### Prompt
From the records below, take each line where the string "will" shows up and copy it.

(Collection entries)
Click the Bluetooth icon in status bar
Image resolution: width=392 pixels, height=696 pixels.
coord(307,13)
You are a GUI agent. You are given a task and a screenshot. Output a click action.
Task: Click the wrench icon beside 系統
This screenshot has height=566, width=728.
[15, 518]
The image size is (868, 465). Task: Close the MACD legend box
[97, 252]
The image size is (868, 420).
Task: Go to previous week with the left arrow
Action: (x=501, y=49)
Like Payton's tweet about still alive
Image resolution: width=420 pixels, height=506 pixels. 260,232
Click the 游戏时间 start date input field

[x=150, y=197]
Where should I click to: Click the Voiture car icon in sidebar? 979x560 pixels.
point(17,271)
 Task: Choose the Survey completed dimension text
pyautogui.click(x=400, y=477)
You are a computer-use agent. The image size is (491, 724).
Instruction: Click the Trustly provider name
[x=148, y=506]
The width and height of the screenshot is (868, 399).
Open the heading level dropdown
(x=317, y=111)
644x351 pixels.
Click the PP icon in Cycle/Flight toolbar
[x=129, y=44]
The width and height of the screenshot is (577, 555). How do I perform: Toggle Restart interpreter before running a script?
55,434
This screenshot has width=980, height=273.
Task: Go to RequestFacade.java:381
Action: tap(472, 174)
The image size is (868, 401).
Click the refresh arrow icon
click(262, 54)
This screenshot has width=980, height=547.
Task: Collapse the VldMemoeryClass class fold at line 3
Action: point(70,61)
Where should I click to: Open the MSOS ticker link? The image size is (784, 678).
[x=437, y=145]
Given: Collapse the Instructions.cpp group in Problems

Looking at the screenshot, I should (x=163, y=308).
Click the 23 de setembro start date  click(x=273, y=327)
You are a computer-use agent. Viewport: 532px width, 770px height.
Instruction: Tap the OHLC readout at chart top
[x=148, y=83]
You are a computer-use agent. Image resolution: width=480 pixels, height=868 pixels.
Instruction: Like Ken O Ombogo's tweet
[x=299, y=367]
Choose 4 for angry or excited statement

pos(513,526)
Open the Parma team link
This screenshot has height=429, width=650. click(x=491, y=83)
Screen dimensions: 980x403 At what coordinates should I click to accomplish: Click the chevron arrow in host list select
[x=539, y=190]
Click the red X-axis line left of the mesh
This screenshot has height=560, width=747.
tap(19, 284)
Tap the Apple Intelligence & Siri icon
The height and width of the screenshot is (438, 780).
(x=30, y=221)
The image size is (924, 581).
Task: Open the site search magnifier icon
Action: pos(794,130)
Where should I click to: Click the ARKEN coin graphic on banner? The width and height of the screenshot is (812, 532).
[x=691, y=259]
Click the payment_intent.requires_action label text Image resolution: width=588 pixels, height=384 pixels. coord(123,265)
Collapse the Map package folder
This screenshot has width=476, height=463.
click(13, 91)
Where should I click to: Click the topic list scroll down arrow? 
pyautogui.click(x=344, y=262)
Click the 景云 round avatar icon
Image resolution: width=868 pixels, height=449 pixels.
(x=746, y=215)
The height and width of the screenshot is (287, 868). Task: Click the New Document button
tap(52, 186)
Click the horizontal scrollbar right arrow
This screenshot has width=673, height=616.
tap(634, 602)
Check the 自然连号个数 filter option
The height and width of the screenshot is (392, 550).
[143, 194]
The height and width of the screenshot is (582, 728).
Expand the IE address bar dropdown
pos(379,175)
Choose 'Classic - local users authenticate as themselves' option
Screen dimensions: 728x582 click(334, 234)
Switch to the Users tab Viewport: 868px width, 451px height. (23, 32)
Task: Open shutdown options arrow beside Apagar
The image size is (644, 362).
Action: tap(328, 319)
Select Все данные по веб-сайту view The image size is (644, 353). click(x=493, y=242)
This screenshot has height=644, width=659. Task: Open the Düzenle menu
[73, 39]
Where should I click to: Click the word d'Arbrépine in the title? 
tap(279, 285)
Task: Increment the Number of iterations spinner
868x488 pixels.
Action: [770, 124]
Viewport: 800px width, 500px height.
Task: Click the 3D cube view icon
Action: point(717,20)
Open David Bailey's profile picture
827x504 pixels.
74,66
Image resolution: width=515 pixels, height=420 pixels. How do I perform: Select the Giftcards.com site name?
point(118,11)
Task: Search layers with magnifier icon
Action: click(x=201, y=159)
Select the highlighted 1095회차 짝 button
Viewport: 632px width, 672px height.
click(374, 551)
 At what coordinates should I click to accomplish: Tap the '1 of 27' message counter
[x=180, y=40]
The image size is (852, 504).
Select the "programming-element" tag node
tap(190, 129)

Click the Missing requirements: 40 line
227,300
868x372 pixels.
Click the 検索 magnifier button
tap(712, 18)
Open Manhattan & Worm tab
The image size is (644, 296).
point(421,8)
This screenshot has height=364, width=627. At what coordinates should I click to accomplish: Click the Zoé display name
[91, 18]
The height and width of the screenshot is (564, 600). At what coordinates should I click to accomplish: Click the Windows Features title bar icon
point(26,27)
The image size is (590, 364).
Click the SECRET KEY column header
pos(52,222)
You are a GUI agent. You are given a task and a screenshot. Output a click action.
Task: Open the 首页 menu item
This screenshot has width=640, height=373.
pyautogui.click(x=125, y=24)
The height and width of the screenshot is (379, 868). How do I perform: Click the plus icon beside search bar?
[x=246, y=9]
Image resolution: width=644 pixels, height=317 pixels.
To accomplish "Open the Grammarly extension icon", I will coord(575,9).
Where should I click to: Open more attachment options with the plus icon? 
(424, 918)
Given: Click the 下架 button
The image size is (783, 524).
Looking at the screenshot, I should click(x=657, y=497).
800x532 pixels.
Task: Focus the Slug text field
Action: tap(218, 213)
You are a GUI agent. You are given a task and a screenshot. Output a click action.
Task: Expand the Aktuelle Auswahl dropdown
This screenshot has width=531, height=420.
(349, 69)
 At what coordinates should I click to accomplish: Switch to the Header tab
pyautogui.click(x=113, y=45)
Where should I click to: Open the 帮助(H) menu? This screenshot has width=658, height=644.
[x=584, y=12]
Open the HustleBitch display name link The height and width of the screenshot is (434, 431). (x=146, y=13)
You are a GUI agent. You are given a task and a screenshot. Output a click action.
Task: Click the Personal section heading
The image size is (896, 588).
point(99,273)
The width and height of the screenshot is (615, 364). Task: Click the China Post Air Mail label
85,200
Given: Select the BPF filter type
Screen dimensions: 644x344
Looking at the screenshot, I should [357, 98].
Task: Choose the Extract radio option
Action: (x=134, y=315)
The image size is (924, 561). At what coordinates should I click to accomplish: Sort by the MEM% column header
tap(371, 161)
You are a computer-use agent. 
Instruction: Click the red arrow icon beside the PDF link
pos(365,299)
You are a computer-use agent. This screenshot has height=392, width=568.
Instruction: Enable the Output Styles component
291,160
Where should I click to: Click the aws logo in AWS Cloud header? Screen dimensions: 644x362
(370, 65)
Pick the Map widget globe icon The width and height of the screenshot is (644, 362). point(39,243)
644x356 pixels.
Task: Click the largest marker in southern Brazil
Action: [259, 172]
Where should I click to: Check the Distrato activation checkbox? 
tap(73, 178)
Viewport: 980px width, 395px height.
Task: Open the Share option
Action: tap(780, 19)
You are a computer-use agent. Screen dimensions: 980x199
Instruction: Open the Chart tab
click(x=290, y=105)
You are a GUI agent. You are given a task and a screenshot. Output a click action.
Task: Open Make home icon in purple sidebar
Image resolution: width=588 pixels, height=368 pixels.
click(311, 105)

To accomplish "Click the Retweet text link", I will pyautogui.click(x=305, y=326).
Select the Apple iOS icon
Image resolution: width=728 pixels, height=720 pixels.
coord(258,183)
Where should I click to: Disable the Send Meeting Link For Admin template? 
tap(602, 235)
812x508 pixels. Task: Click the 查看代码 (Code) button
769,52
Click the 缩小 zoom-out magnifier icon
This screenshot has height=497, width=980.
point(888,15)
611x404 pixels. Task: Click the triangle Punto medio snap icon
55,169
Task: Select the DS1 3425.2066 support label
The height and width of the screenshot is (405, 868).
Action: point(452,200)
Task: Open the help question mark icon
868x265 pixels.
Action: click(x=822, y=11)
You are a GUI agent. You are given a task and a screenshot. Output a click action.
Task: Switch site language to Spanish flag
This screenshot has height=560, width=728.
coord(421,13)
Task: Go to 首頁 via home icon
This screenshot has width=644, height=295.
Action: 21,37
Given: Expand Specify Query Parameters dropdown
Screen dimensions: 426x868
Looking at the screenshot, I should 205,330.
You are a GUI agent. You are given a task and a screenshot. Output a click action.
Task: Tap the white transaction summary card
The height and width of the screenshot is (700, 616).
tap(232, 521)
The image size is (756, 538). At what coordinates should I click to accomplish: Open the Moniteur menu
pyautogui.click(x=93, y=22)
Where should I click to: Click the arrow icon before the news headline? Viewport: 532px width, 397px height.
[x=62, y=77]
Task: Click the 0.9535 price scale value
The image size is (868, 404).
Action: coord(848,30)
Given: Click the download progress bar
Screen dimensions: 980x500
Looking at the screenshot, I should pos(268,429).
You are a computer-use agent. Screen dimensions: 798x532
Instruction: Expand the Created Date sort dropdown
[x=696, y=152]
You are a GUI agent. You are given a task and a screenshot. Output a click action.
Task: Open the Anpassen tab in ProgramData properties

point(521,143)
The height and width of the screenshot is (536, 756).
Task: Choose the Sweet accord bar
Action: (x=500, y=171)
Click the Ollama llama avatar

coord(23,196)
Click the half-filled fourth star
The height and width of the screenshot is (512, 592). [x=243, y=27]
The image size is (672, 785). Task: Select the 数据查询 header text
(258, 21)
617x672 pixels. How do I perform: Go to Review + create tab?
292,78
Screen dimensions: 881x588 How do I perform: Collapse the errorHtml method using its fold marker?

### Expected output
To accomplish "Open the Grammarly extension icon", I will coord(575,9).
To accomplish "Click the Retweet text link", I will pyautogui.click(x=305, y=326).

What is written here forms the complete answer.